Does the collection class HashMap, HashTable, ConcurrentHashMap differ?

1.HashMap

Simply put, HashMap consists of array + linked list. Array is the body of HashMap, while linked list is mainly used to solve hash conflicts. If the array location does not contain a linked list (the next of the current entry points to NULL), search, add and other operations will be very quick and only need one address. If the array to be located contains a linked list, the time complexity for the add operation is still O(1) because the latest Entry is inserted into the head of the list and simply changes the reference chain, whereas for the lookup operation, it is necessary to traverse the list and then compare the search through the Equals method of the key object. Therefore, for performance purposes, the fewer linked lists in a HashMap, the better the performance.

Hash function (further calculation of the key’s hashcode and adjustment of the binary bits to ensure that the final storage location is as evenly distributed as possible)

static final int hash(Object key) {

int h;

return (key == null) ? 0 : (h = key.hashCode()) ^ (h >>> 16);

}

Lookup function

Hashmap has been modified in JDK1.8, as shown below

Before JDK 1.8, the implementation of HashMap was array + linked list, even if the hash function is good, it is difficult to achieve 100 percent uniform distribution of elements.

When a large number of elements in a HashMap are stored in the same bucket and there is a long linked list under the bucket, the HashMap is equivalent to a single linked list.

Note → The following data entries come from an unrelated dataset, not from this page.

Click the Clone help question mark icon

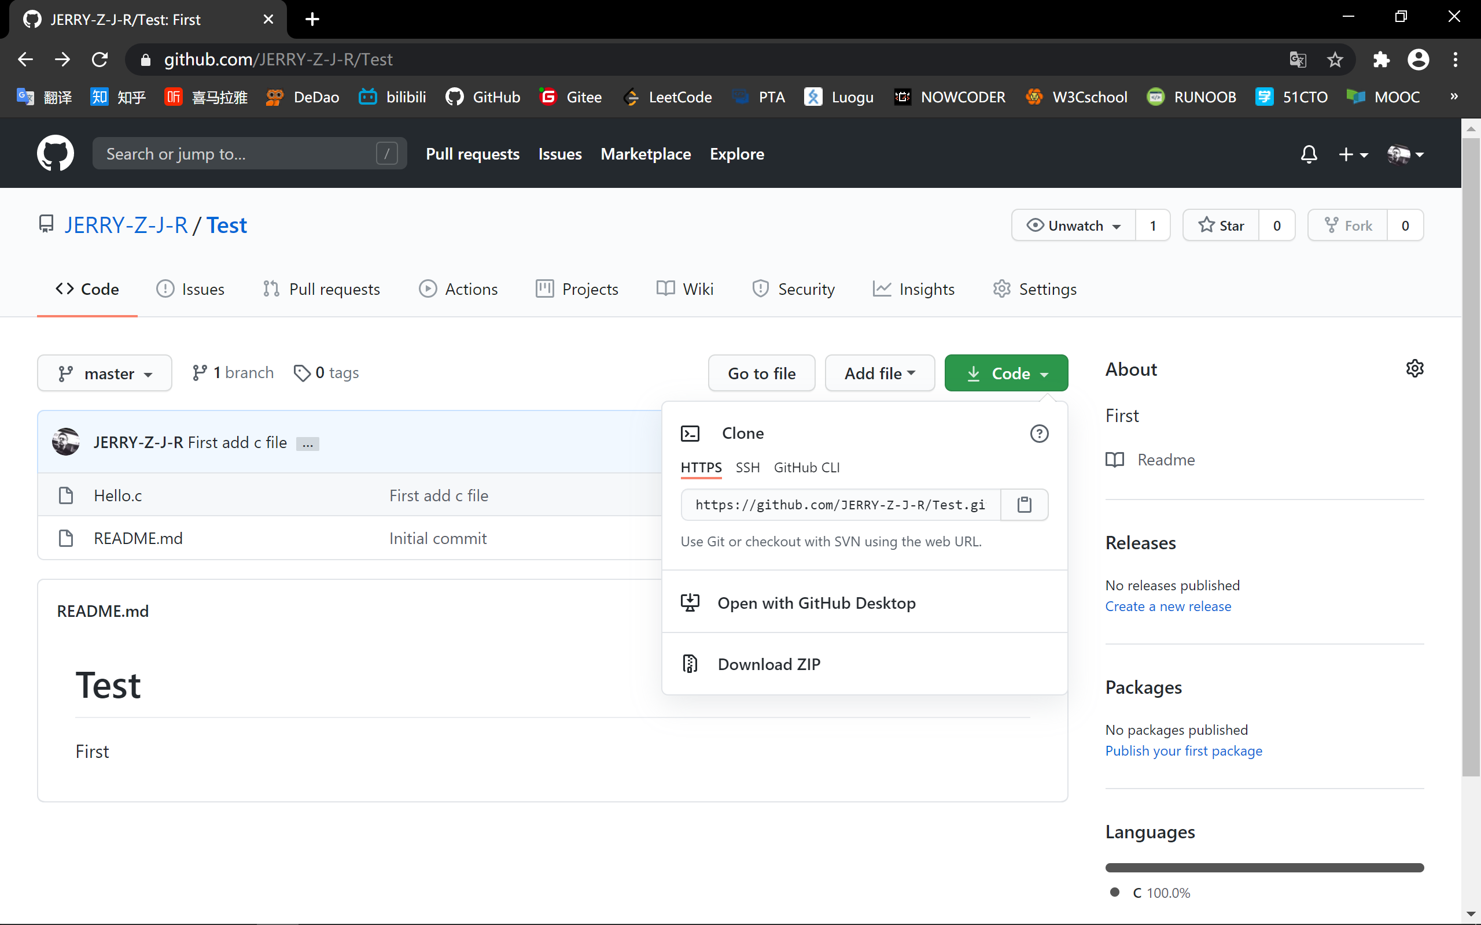tap(1039, 434)
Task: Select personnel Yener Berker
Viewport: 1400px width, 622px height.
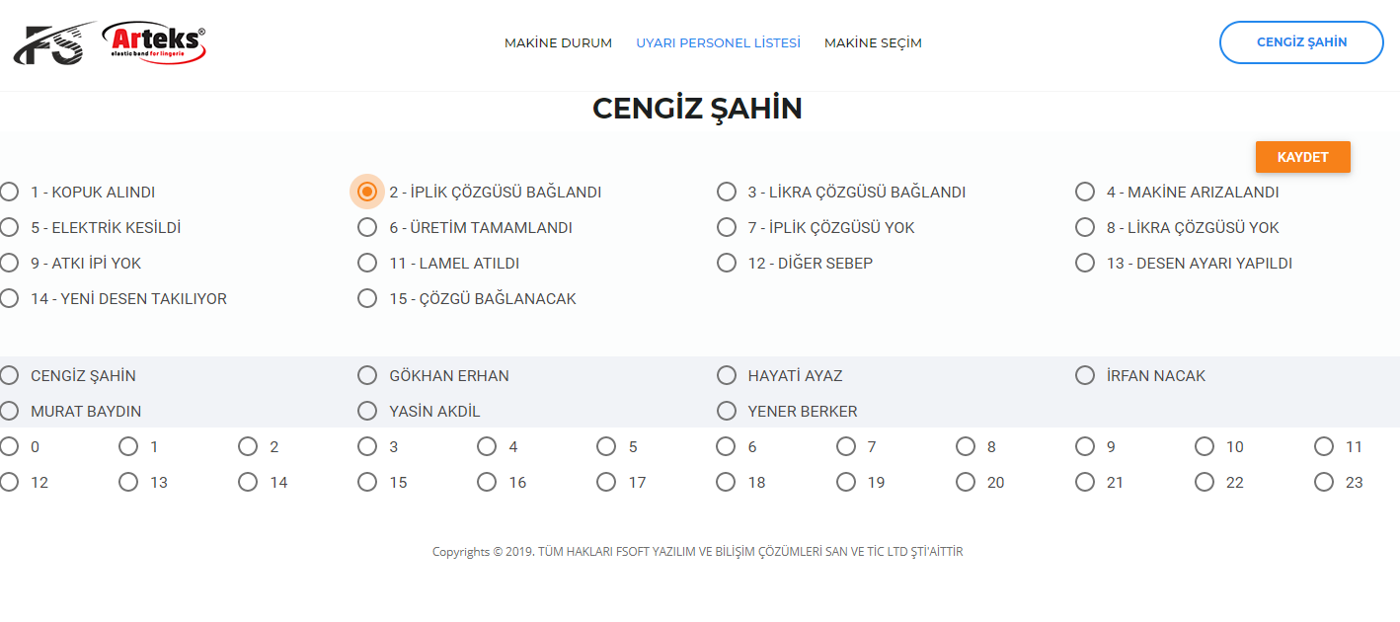Action: coord(727,412)
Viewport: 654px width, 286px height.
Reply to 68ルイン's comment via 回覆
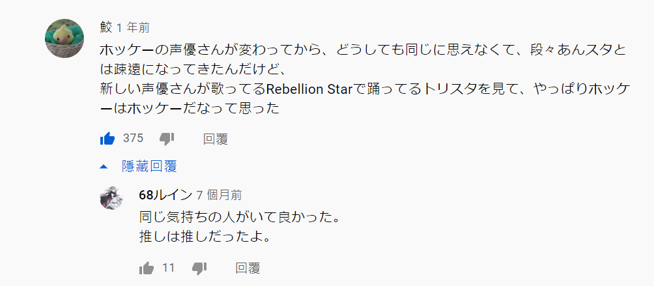248,268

If the single linked list has N elements, the traversal time complexity is O(n), completely losing its advantage.

In response, JDK 1.8 introduced red-black trees (search time complexity O(logn)) to optimize this problem

2.HashTable

Hashtable contains several important member variables: table, count, threshold, loadFactor, modCount.

Table is an Entry[] array type, and Entry (as explained in HashMap) is really just a one-way linked list. A hash table’s key-value pairs are stored in an Entry array.
Count is the size of the Hashtable, which is the number of key-value pairs that the Hashtable holds.
Threshold indicates the threshold of the Hashtable, which is used to determine whether to adjust the Hashtable capacity. The value of threshold = capacity x load factor.
LoadFactor is the loading factor.
ModCount is used to implement the fail-fast mechanism.

Put method

The entire process of the PUT method is as follows:

If value is null, an exception is thrown.
If the table[index] element is not empty, iterate. If the same key is encountered, replace it directly and return the old value.
Otherwise, we can insert it into the table[index] position.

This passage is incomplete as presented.